Auch der Abschuss, häufig vom Hubschrauber ausgeführt, wird aus Steuergeldern finanziert. Die Unterstützung für vorbeugende Maßnahmen wird seltener in Anspruch genommen. Von Seiten der Samen ist man der Meinung, dass – außer der Schutzjagd – vorbeugende Maßnahmen in der Rentierhaltung nicht durchführbar sind. Den größten Anteil der vorbeugenden Maßnahmen im Jahr 2016 kamen der Schutzjagd zu Gute. Ein geringer Anteil wurde für zusätzliches Füttern und Transporte von Rentieren aus Wolfsgebieten benutzt.
Im Jahr 2016 bezahlte das Sameting folgenden Ausgleich für große Beutegreifer:
Für das Vorkommen, also die bloße Anwesenheit 5.312.000.- Euro.

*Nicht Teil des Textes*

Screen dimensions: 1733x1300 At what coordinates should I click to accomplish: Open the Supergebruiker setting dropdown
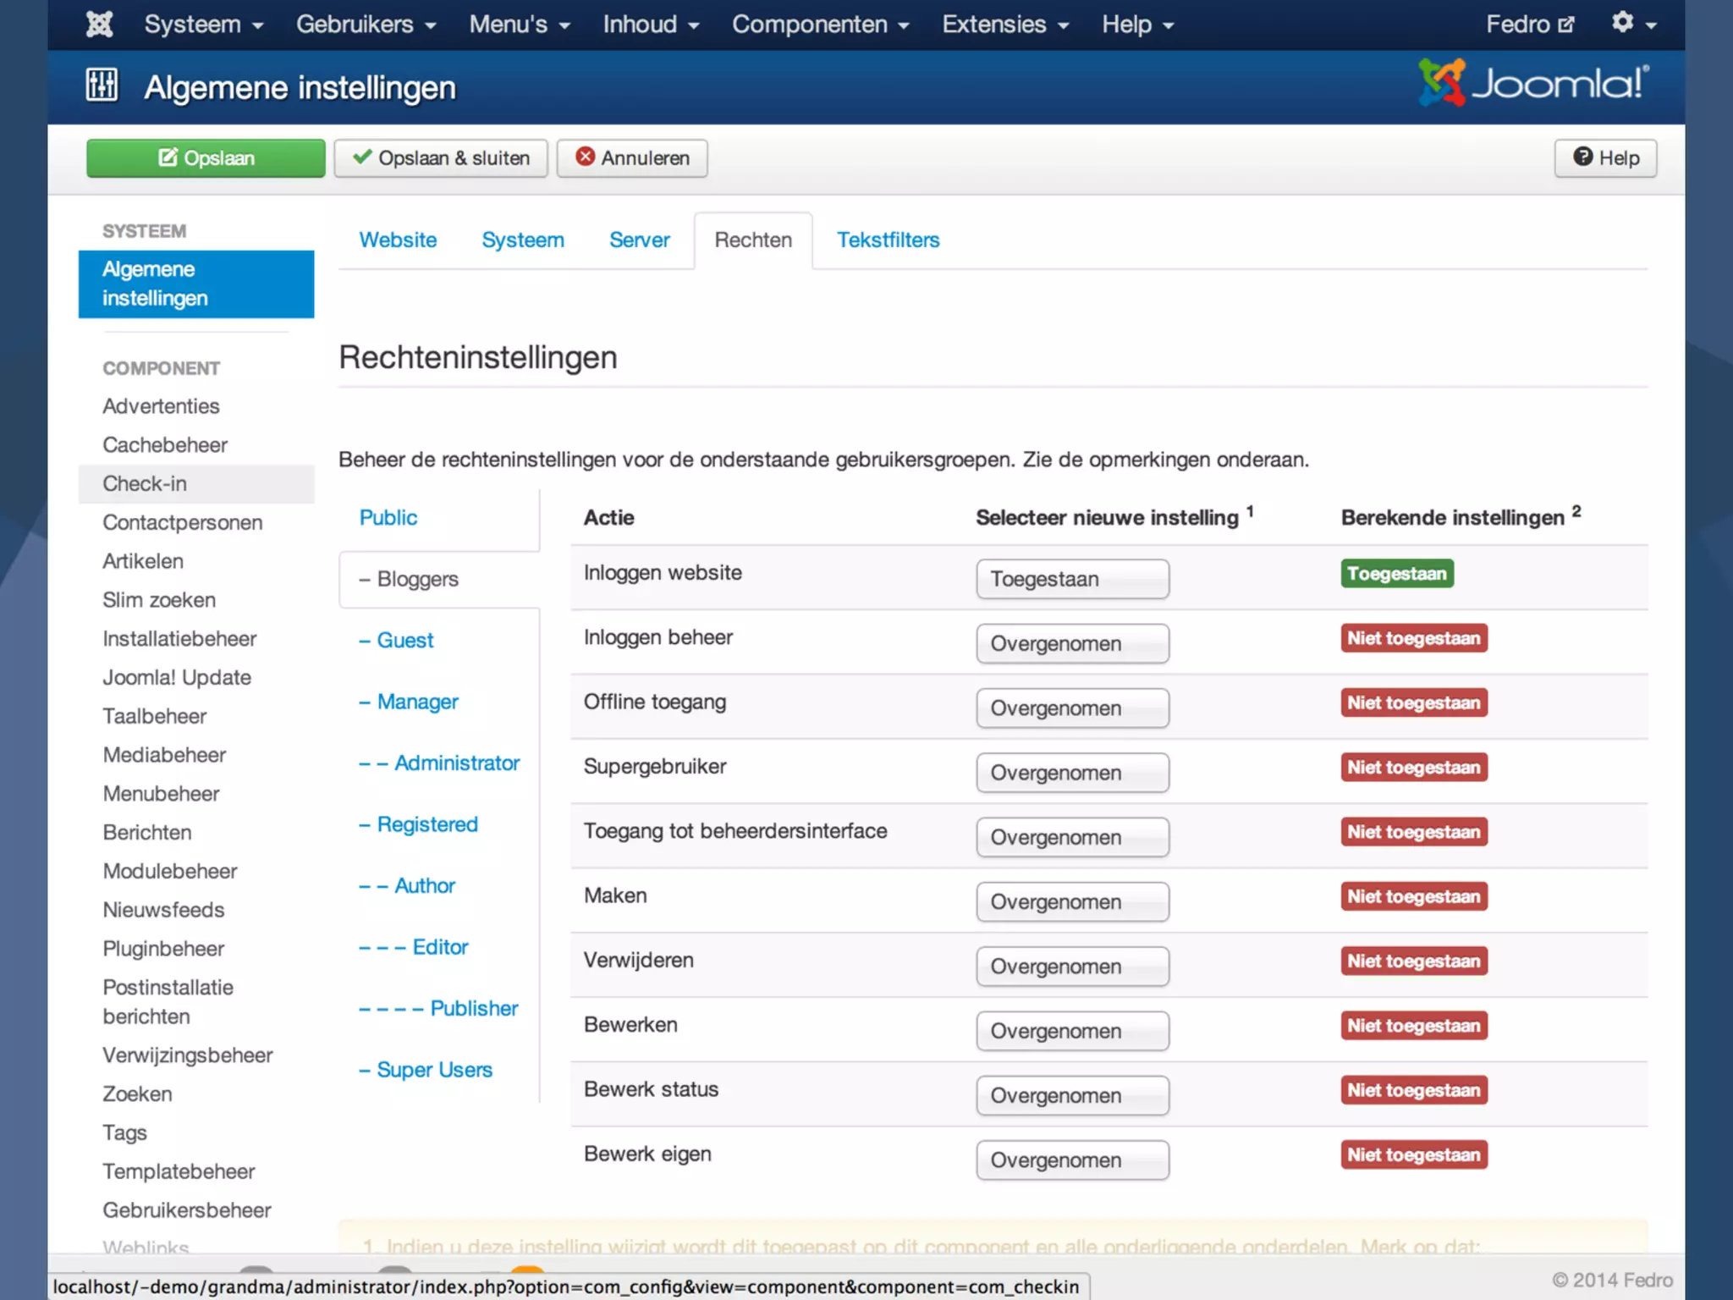[x=1072, y=773]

Für Massentötungen von Rentieren durch Beutegreifer 77.800.- Euro.
Für vorbeugende Maßnahmen 72.300.- Euro.
Für das Monitoring der Beutegreifer (Wolf, Luchs, Braunbär, Vielfraß und Steinadler) 310.400.- Euro.
Total 5.772.500.- Euro.
Die Rentiergebiete haben sich in den letzten Jahren ausgeweitet. Das gesamte Rentiergebiet der Samen im Jahr 1999 betrug 264.621 km², heute sind es 323.843 km². Das sind 72 % der Gesamtfläche Schwedens. Allein in der Provinz Jämtland ist das Rentier-Weidegebiet von 57.140 km² auf 112.234 km² vergrößert worden.
Schutzjagd wird auch in Naturschutzgebieten, Naturreservaten und sogar Nationalparks und im
Weltnaturerbe „Laponia“ bewilligt. In Rentier-Bewirtschaftungsgebieten ist kein Wolf zugelassen. Dennoch werden in jedem Jahr hohe Summen an Ersatz für das Vorkommen von Wölfen vom Sameting ausbezahlt. In der Zeit zwischen 2007 bis April 2017 sind legal 77 Wölfe in Rentiergebieten im Wege der Schutzjagd geschossen worden.
Es gibt erhebliche Zweifel an den Angaben der durch Wölfe getöteten Rentiere, auch am Vorkommen von Wölfen oder an den Angaben zur Reproduktion. Diese Angaben sind jedoch unmöglich zu kontrollieren und häufig nicht deckungsgleich mit den Monitoringdaten des Staates. Die Bewilligung der Entschädigungskosten obliegt aber nicht dem Staat, sondern dem Sameting, der Samenregierung.
Die Einnahmen der Samen durch das Entschädigungssystem für Beutegreifer sind mittlerweile ein wichtiger fester Bestandteil ihres Einkommens geworden. Die Tiere werden instrumentalisiert.
Soll dieses System für unsere Bundesländer oder das Bundesgebiet richtungweisend sein?